Although you may be able to use funds from a HELOC to buy investments or an investment property, be careful about over-leveraging. If your investments go south, you could lose your investment and your home.

Is a HELOC a Good Idea?

A HELOC can be a great choice if you plan to repair or renovate your home, or want to use a lower-interest HELOC to consolidate high-interest debt. A HELOC can also work as an emergency funding resource, whether you're facing financial struggles now or want to keep funds in reserve for the future.

Because a HELOC taps your home's equity, it's not always the best option. If you're planning a big expense like a wedding, buying a car, financing college or starting a business, finding a loan that's more suitable for your funding needs will keep your home equity intact—and help you avoid putting your home at risk of foreclosure.

Alternatives to HELOCs

If you need to finance a major purchase, create a line of credit to cover upcoming or unforeseen expenses, or refinance debt, consider these choices.

  • Home equity loan: Home equity loans are installment loans that use your home's equity as collateral.
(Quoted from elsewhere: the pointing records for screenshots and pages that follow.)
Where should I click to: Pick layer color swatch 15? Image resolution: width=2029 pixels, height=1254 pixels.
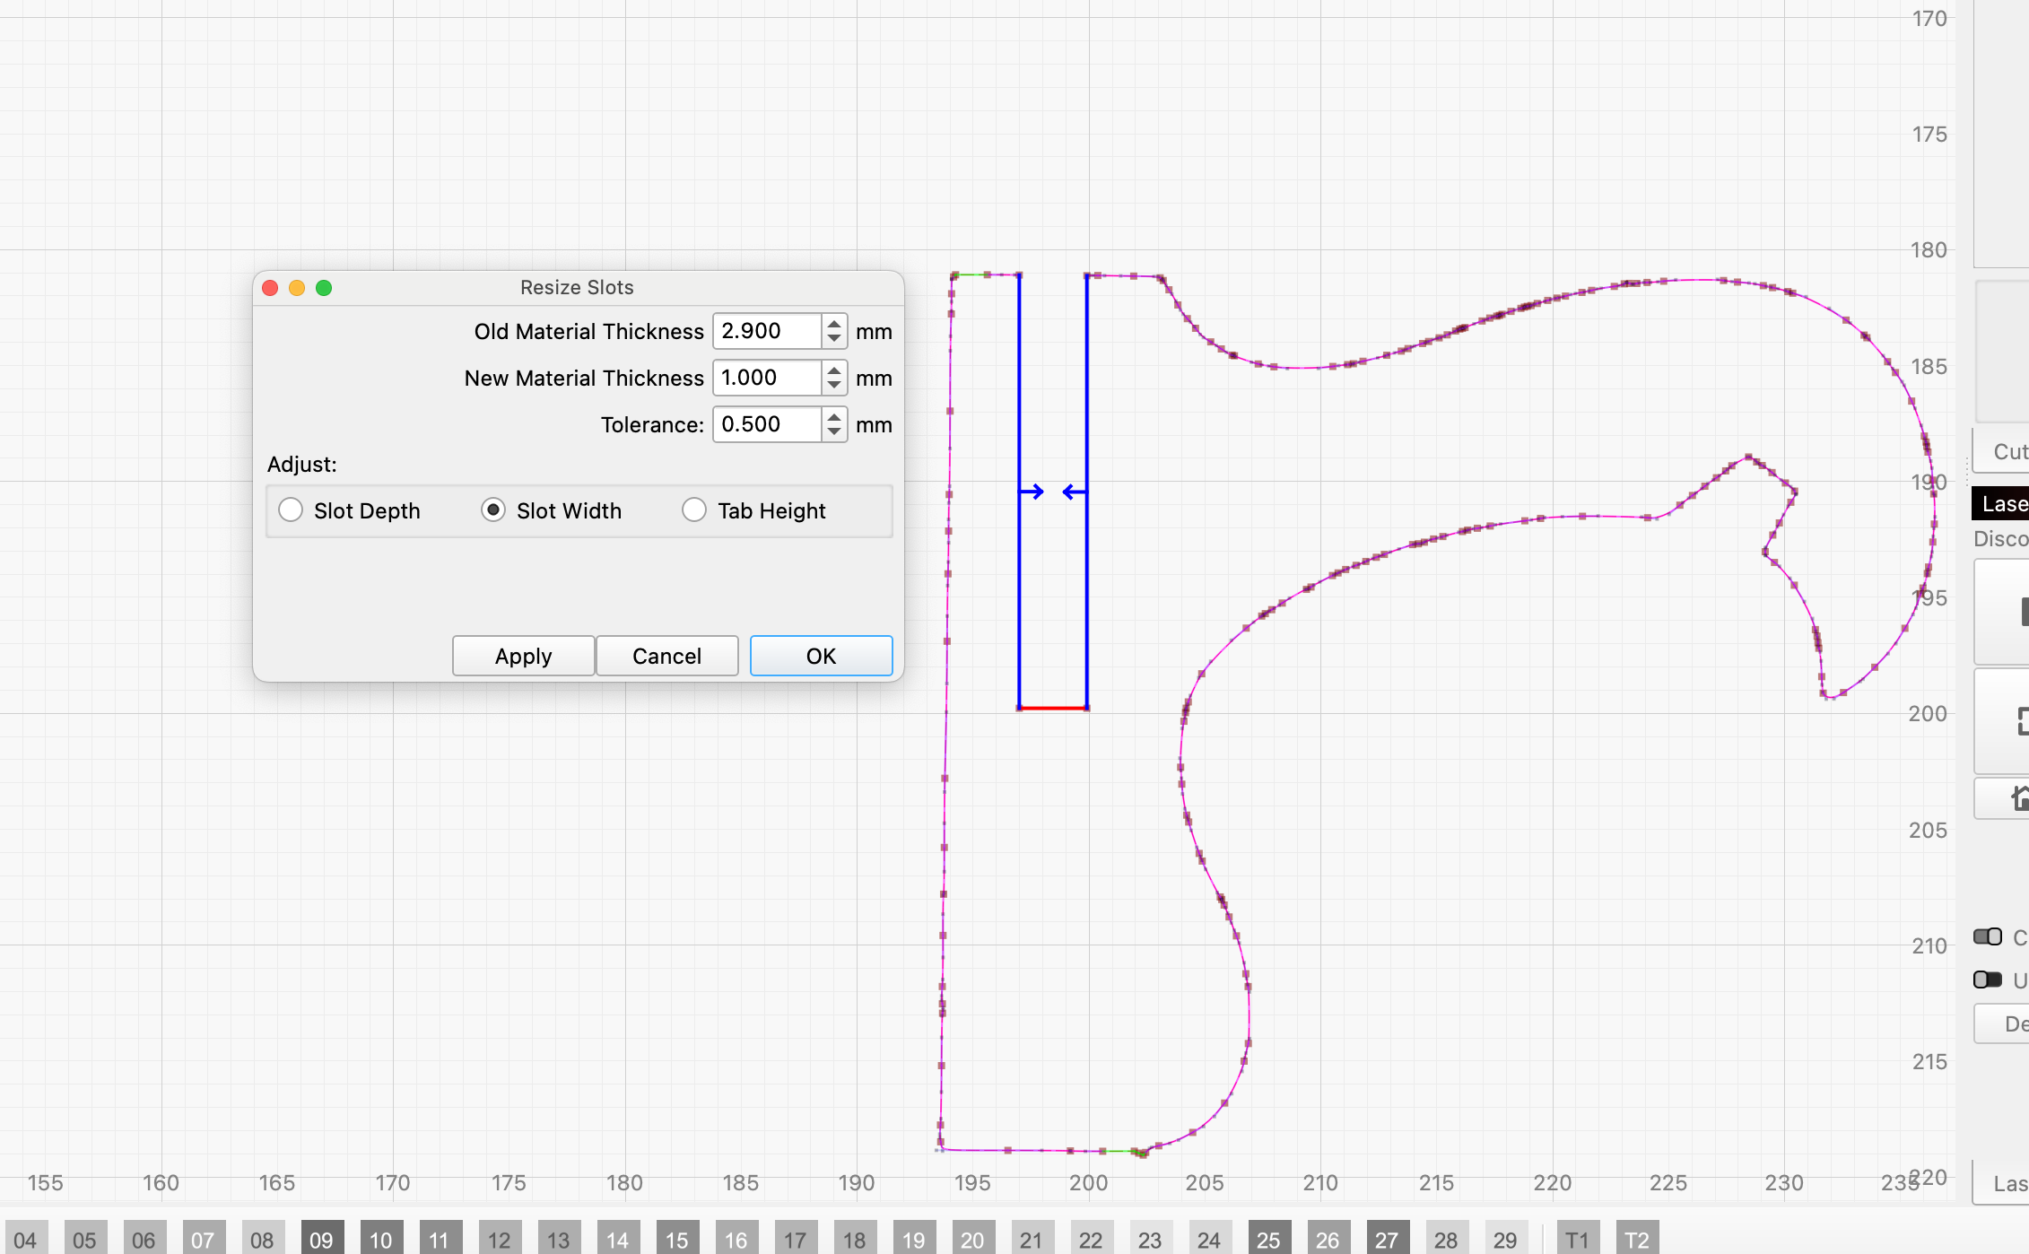(x=676, y=1239)
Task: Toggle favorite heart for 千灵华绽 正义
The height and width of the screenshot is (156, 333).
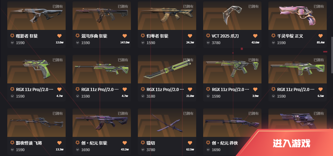Action: 320,36
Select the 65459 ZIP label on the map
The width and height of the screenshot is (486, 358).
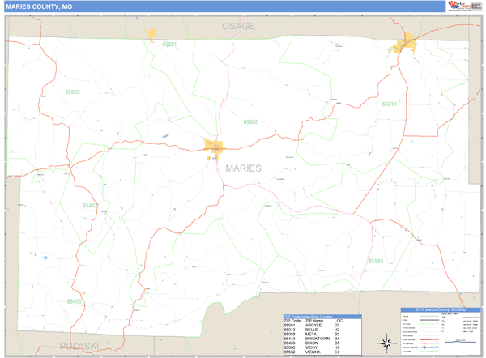[73, 301]
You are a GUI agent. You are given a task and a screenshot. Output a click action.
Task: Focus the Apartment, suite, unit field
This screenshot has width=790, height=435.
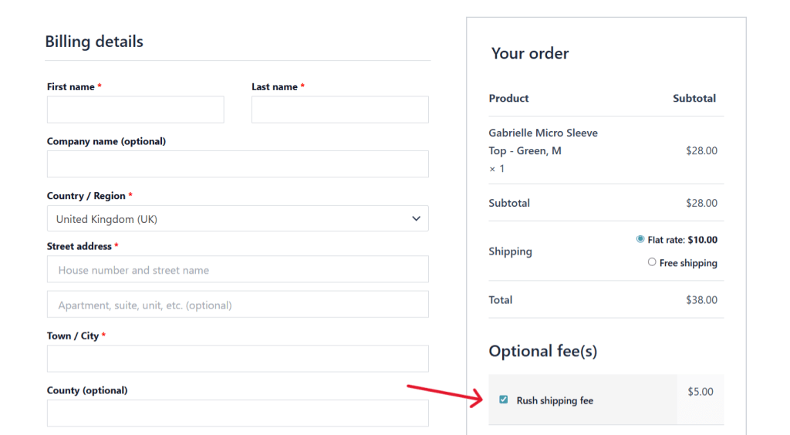(x=238, y=305)
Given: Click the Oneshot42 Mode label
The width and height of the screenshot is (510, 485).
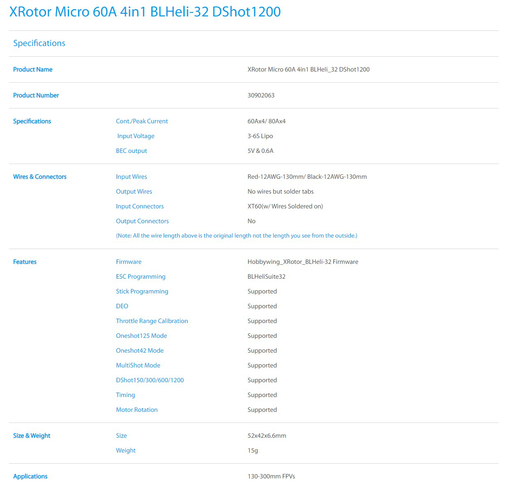Looking at the screenshot, I should point(139,351).

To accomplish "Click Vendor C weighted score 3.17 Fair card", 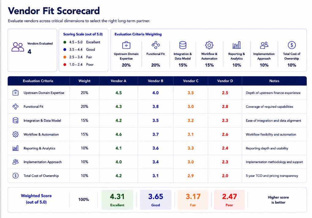I will click(x=193, y=200).
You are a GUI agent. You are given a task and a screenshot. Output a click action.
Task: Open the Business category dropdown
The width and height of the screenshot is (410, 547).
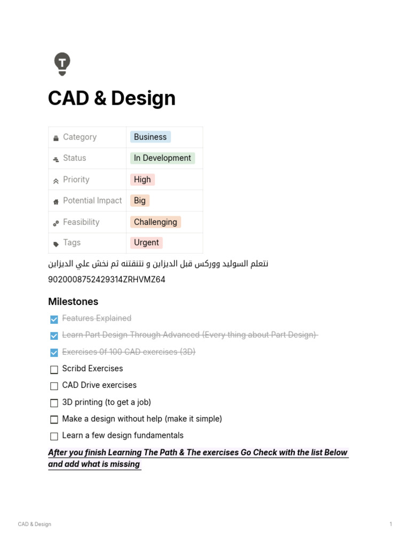tap(150, 137)
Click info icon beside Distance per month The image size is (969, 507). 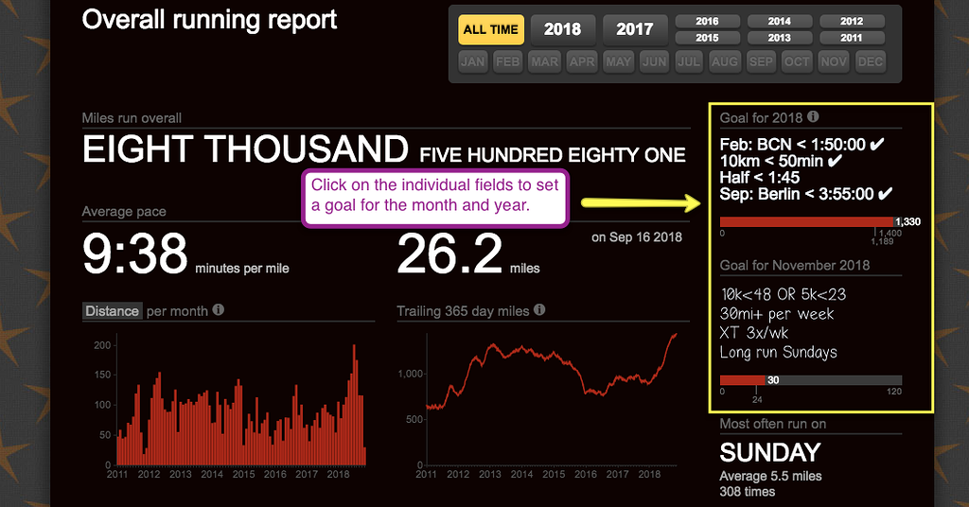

A home equity loan doesn't have the flexibility of a revolving line of credit, but it can provide a fixed loan amount and fixed annual percentage rate (APR), if predictability is your priority.
  • Cash-out home refinance: Instead of adding a second mortgage, refinance to a larger loan and receive the difference in cash. A cash-out refinance typically makes the most sense when interest rates are low (or at least lower than they were when you got your original loan). Also beware: A refinance resets the clock on your mortgage, extending the time you'll need to pay off your home.
  • Personal loan: Personal loans typically offer fixed APRs and require no collateral. You may pay a higher rate than you would on a HELOC, but you won't use your home to secure the loan. Personal loans are available for up to $100,000. Experian can help you find loans that fit your credit profile.
  • Personal line of credit: If your credit is good, your bank or credit union may offer you an unsecured personal line of credit you can use to pay down debt or finance large expenses. Unlike HELOCs or personal loans, personal credit lines count toward credit utilization in figuring your credit scores.
  • Balance transfer credit card: Refinance high-interest credit card debt with a balance transfer card that offers a low or 0% introductory interest rate. Pay off your balance during the promotional period to avoid paying higher interest when the card's regular APR kicks in. You'll need good credit to qualify.
  • Reverse mortgage: If your home is paid off or nearly paid off, a reverse mortgage provides you with regular payments based using your home's equity as collateral. You don't make payments on a reverse mortgage. Instead, you pay off your loan balance when you sell your home. Reverse mortgages require homeowners to be 62 years of age or older to take part.

The Bottom Line

HELOCs have unique benefits: lower interest rates, funding flexibility and a potential tax deduction, to name a few. However, using your home as collateral is serious business. If your income fluctuates or you're otherwise at risk for not being able to repay your loan, proceed with caution.

To qualify for a HELOC, you'll need a good credit score and significant home equity. Checking your credit report and credit score proactively can help you sort out your loan options and decide whether a HELOC is the best fit for you.